First, please allow me to apologize for not posting more as of late. I know a lot is going on with the new regime in position, but at times it is overwhelming to me and I tend to want to just shut down mentally.
Second, this story has brought to life a legal term I’ve heard before, but don’t know much about: amicus brief. This is the definition of an amicus brief, for anyone unfamiliar with the term as I was:
An amicus brief is a document that is filed in a court by someone who is not directly related to the case under consideration. The most classic example is a document filed by an advocacy group, such as the American Civil Liberties Union. The additional information found in such a document can be useful for the judge evaluating the case, and it becomes part of the official case record. Many nations allow people or entities to file such documents with their courts.
The tradition of accepting amicus briefs comes from a larger concept, the amicus curiae, or “friend of the court.” A friend of the court may be interested in a case for various reasons, although he or she is not directly involved. For example, a court might be preparing to try a case related to online file sharing, an issue of great concern to many people. A brief might be filed to discuss the larger ramifications of potential case outcomes, since these ramifications might not be brought up by the prosecution or defense during the course of a trial.
I think it’s remarkable that 53 major companies have put their name to a single brief involving one young man’s struggle, but with huge impact on all who struggle as he does.

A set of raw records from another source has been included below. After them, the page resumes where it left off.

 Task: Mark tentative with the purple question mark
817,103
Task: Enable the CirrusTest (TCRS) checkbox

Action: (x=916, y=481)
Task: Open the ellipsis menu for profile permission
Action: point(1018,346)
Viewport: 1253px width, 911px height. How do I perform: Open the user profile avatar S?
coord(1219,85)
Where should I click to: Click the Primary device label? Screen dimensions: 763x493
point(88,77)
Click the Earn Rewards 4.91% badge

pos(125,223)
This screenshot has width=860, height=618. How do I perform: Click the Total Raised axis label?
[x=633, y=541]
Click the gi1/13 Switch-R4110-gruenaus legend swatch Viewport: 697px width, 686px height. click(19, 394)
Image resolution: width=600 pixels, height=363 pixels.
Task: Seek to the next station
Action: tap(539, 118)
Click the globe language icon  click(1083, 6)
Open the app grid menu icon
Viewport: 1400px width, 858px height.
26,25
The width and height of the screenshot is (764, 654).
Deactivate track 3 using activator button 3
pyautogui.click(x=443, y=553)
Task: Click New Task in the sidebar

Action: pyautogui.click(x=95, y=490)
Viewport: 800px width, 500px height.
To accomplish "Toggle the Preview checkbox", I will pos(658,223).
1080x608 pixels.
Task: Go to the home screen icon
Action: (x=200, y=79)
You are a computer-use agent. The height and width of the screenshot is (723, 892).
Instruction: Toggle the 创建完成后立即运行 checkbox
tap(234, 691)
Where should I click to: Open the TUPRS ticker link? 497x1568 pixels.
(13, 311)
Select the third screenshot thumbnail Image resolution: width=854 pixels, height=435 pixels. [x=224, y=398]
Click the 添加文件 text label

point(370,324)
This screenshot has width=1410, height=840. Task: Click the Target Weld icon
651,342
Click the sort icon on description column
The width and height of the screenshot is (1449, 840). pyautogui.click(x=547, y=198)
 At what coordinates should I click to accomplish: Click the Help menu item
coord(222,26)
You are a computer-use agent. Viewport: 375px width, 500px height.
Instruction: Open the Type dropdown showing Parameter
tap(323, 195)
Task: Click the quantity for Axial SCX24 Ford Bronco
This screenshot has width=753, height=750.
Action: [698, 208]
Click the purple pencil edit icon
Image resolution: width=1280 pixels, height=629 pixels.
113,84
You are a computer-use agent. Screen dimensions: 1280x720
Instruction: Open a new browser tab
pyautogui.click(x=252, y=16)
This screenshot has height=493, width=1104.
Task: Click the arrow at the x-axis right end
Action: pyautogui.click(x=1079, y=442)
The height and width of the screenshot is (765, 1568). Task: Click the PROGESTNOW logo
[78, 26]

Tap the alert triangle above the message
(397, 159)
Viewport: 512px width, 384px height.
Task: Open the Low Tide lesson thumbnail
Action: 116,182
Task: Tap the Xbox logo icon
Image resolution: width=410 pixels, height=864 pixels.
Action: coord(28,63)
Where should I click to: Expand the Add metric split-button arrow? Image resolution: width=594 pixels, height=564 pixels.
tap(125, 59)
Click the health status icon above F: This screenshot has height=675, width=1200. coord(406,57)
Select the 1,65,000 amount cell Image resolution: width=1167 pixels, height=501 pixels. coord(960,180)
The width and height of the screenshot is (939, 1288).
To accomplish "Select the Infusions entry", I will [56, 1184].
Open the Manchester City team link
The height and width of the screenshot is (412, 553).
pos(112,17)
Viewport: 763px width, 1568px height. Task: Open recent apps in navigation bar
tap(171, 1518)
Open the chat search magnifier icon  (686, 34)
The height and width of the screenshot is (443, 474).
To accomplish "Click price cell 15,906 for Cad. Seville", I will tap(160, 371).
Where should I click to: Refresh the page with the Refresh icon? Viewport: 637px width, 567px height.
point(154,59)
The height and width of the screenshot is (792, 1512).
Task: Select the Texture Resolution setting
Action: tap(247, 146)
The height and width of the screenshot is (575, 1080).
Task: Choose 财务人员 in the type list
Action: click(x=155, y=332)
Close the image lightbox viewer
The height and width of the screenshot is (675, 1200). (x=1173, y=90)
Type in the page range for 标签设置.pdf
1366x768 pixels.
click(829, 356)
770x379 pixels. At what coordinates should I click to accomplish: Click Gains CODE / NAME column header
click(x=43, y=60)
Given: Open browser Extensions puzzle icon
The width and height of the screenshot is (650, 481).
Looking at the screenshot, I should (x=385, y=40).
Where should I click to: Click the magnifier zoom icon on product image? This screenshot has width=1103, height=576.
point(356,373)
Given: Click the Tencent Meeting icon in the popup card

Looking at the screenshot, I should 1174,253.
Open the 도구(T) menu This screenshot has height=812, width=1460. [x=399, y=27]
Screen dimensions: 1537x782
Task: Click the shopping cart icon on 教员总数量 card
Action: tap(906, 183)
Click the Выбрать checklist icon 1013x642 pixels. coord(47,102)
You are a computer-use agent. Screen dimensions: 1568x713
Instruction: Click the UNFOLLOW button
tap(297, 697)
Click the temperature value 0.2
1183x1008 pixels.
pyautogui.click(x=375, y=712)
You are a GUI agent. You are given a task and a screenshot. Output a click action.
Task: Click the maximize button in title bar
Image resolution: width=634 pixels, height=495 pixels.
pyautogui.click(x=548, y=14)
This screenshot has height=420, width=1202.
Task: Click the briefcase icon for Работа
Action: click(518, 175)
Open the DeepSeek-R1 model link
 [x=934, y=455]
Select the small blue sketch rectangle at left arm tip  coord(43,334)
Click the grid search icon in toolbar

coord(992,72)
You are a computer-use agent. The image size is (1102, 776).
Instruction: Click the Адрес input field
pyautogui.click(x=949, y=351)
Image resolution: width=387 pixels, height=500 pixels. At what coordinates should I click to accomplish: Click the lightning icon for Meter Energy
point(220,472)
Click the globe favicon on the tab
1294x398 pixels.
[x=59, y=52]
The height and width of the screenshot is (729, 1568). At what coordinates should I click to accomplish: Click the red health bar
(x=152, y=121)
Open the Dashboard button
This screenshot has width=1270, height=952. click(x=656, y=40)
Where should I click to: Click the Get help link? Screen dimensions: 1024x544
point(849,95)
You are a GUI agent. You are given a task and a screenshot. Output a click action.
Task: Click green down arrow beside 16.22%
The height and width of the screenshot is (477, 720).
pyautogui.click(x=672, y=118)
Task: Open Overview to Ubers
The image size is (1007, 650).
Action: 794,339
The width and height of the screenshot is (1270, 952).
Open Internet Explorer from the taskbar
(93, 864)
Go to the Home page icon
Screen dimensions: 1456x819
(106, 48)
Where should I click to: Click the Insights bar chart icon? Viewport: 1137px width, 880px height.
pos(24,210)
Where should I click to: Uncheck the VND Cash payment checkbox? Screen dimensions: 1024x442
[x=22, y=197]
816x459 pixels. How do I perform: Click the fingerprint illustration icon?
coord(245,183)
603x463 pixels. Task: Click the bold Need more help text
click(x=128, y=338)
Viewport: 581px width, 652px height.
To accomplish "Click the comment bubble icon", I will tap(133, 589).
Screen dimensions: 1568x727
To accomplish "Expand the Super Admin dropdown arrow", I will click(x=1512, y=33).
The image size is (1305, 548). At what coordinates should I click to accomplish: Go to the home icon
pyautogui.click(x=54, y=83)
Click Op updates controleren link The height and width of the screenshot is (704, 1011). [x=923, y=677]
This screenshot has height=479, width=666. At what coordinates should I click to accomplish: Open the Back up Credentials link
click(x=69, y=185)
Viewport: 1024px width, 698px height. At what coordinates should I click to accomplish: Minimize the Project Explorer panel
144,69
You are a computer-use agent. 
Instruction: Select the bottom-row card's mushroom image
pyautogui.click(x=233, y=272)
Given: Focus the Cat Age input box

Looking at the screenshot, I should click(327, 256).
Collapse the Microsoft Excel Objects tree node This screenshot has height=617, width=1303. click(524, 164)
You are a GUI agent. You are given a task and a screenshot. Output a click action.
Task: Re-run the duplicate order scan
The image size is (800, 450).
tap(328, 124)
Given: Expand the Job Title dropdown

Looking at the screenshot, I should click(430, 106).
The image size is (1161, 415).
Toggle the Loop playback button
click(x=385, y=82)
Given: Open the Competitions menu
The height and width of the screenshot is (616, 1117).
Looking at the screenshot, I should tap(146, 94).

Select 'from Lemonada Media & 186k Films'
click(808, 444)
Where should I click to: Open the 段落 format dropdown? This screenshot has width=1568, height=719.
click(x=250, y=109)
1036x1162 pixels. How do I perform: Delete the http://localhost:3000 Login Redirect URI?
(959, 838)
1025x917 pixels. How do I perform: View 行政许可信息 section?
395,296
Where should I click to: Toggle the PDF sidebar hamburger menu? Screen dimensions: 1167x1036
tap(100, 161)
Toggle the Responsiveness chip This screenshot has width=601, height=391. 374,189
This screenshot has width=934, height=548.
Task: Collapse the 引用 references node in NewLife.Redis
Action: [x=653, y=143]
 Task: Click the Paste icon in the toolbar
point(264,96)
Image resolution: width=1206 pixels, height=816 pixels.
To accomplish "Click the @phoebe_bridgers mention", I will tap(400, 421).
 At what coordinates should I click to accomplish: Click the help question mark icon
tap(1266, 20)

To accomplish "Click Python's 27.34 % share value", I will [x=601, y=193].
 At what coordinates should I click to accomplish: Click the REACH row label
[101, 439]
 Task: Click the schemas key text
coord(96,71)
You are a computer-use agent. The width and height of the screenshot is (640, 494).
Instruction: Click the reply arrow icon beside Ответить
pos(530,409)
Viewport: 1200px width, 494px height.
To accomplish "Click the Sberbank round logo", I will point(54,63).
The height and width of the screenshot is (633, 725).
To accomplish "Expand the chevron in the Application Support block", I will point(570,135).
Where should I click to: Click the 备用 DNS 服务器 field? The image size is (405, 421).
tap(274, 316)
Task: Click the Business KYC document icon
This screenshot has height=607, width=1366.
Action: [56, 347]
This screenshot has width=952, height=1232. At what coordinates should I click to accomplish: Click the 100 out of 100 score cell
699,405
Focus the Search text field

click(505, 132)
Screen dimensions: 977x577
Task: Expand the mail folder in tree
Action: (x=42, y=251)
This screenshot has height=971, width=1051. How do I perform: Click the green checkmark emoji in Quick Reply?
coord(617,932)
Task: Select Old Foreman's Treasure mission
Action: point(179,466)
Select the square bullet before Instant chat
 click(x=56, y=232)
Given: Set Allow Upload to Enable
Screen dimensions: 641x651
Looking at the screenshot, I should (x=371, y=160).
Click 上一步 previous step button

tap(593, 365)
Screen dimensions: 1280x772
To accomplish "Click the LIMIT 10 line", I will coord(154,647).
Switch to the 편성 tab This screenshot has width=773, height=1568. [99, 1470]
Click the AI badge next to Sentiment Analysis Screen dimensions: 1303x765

Dozens of companies have signed up to back a transgender teenager who is taking his case to use the bathroom matching his gender identity to the Supreme Court.
A coalition of 53 companies on Thursday wrote an amicus brief to the Supreme Court supporting the Virginia student.
I think, however, that this brief will be directed toward the lower courts as I heard yesterday that the Supreme Court declined to hear argument so the case reverts to the lower courts.